*** Text excerpt Section Begins ***

There are still some questions about what kind of offense Kelly wants to run. But he showed he can adjust to his personnel and have a lot of success.

2. He hates labels.

We learned this right away, but it was a relevant theme all season long up until Kelly's final press conference when a reporter asked a question about his offense.

"It's not my offense," Kelly said. "It's the Philadelphia Eagles' offense, and it was put together by a bunch of guys on our staff that are really smart that played to our players' strengths, and that's what it's all about. If we have a different set of players, then the offense would look different. This offense didn't look like it looked when it was at Oregon, but I'm not at Oregon. Our offense at Oregon looked different every year depending on the personnel we had."

Ask Kelly about being an innovator, and he bristles. Question him about his up-tempo offense, and he'll point out that they don't always go fast. The two-gap 3-4 on defense? Kelly will likely fire back that the Eagles line up in four-down alignments in nickel.

The list goes on and on, but one thing's for sure: The guy does not like to be put in a box and can't stand generalities about him or his team.

3. He's not familiar with this injury term you speak of.

Want to get Kelly annoyed? Ask for the specifics of a player's injury or status. You'll likely hear an anecdote about Foles.

Leading up to the Week 6 game against Tampa, Foles suffered a groin injury during Friday's practice. Kelly often uses that as an example of why he won't answer questions about the status of injured players in the days before the game. In other words, anything can happen right up until kickoff, so what's the point?

Then again, the real reasons...

"I think there is a huge competitive advantage to not discussing injuries," Kelly said, via The Oregonian back in 2011.

"I look at some programs and all they do is talk about injuries. I think they become built in excuses for those programs. ... We believe injuries are a part of the game. It happens."

Thanks to the sports science initiatives and/or plain luck, the Eagles were incredibly healthy in 2013.

But if that changes in the future, don't expect Kelly to provide any more injury information. That may bother some and be a non-issue to others.

4. The game management needs work.

The most glaring example of this came in Week 2 when the Eagles lost to the Chargers. Late in the fourth quarter, Michael Vick got banged-up. The Eagles faced a 2nd-and-10 from the Chargers' 14-yard-line, down by three points. Instead of calling a timeout, Kelly inserted a cold Foles, who threw incomplete to Jackson.

There were some other examples too. Against Chicago, Kelly drew a penalty for throwing the red flag on a play that was already being reviewed.

The replay protocol as a whole seemed to be shaky on the Eagles' end. They were successful on three of seven chances, but missed others. Sixteen teams had a better percentage than them on challenges (granted, extremely small sample size).

I wouldn't describe this as a glaring issue, but one that warrants some attention this offseason.

*** Text excerpt Section Ends ***
*** Given data Section Begins ***

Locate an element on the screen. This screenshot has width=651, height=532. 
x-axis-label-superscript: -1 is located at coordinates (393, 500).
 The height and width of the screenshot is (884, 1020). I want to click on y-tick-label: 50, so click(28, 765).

*** Given data Section Ends ***

- Problem statement -
Transcribe the passage from the text about Kelly and the Eagles, starting with "But if that" and going on through "small sample size).".

- Exercise answer -
But if that changes in the future, don't expect Kelly to provide any more injury information. That may bother some and be a non-issue to others.

4. The game management needs work.

The most glaring example of this came in Week 2 when the Eagles lost to the Chargers. Late in the fourth quarter, Michael Vick got banged-up. The Eagles faced a 2nd-and-10 from the Chargers' 14-yard-line, down by three points. Instead of calling a timeout, Kelly inserted a cold Foles, who threw incomplete to Jackson.

There were some other examples too. Against Chicago, Kelly drew a penalty for throwing the red flag on a play that was already being reviewed.

The replay protocol as a whole seemed to be shaky on the Eagles' end. They were successful on three of seven chances, but missed others. Sixteen teams had a better percentage than them on challenges (granted, extremely small sample size).